Step 6 – Testing between the two homeland hypotheses

The Bayesian approach we employ means that we can directly test support for the Steppe homeland hypothesis versus the Anatolian homeland hypothesis. This is because the method we use does not produce a single answer – e.g. the homeland is at x degrees longitude and y degrees latitude. That would not be all that useful, because if you want to test between competing theories, you need some estimate of uncertainty – how sure are you that the origin is at one location versus another?

There is uncertainty in the relationships between the languages (nobody can say with absolute certainty that one particular family tree is the true one – for 103 languages there are more possible trees than there are atoms in the universe!), there is uncertainty in the time scale (we can’t know for sure exactly how fast languages change), and even if we knew the family tree and time scale exactly, there is uncertainty in the geographic expansion process so we cannot pin down the location of the root exactly.

One of the major advantages of the Bayesian approach is that we do not produce a single answer, but instead account for all those uncertainties using some clever algorithms (called Markov Chain Monte Carlos methods) that sample language trees, divergences times and locations at all points on the tree, in proportion to how likely they make our observed data.
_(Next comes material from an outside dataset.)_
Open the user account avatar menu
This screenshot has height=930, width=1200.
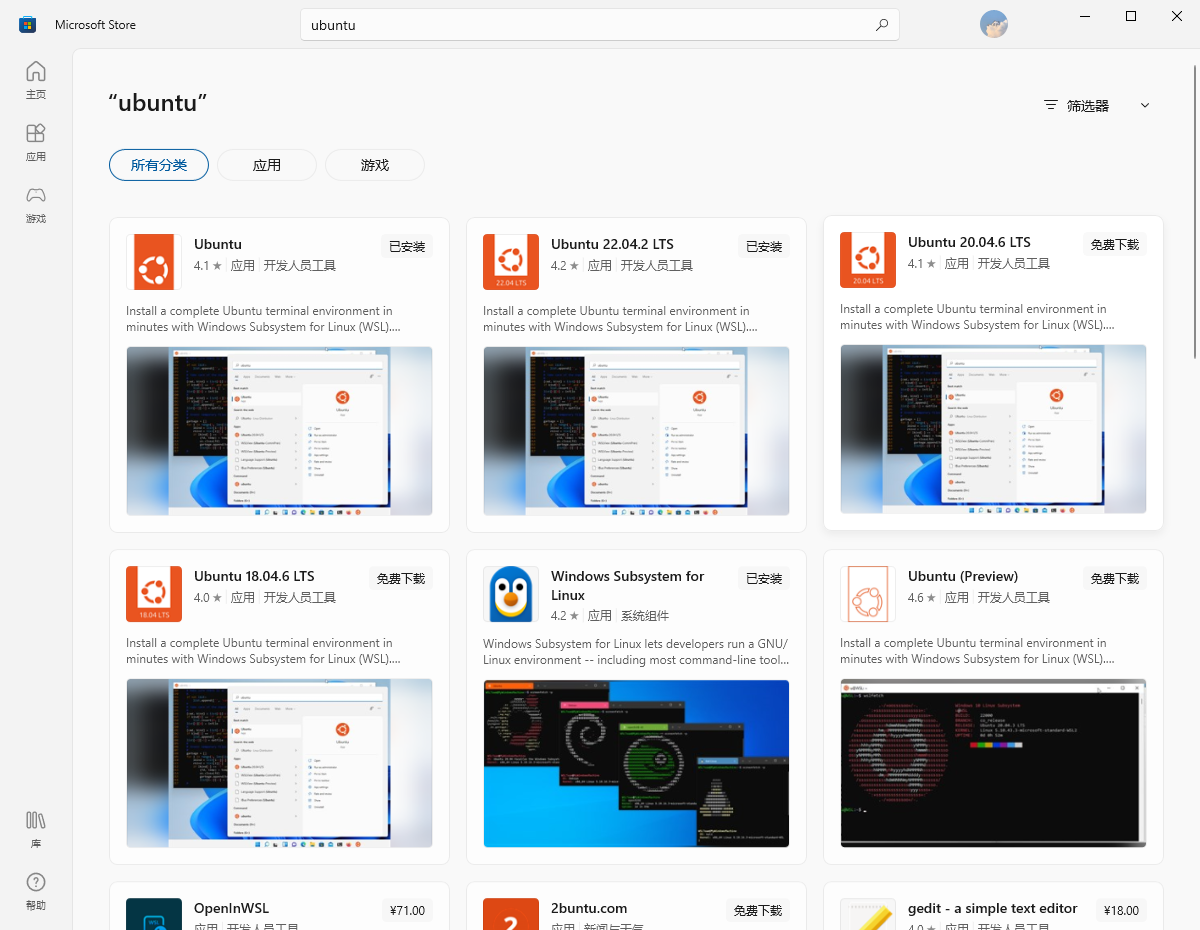tap(993, 24)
In terms of the origin location, if an origin is twice as likely, and we do not prefer any location over any other a priori, then we should see it twice as often in our sample.

So we were able to run our analyses and directly compare how often the origin locations we inferred fell in the range proposed for the Steppe theory versus in the range proposed for the Anatolian theory. In fact, we considered two different versions of the Steppe theory, just to make sure our findings were not contingent on the exact area ascribed to the theory.

As we report in the paper, using either version of the Steppe theory, it was the Anatolian theory that came out on top. You can see this visually in our Figure 1, below. Virtually none of the points fall within the region implied by a Steppe origin. In the main table in our paper, we quantify this support using Bayes Factors, measuring the relative support for the Anatolian theory compared to either steppe theory. Our analysis finds that an Anatolian origin is orders of magnitude more likely than a Steppe origin.


Figure: Map showing the inferred geographic origin of the Indo-European language family. Our Markov chain Monte Carlo sampled locations are plotted in translucent red such that darker areas correspond to increased probability. The blue polygons delineate the proposed origin area under the Steppe hypothesis; dark blue represents the initial suggested Steppe homeland, and light blue denotes a later version of the Steppe hypothesis. The yellow polygon delineates the proposed origin under the Anatolian hypothesis. A green star in the steppe region shows the location of the centroid of the sampled languages.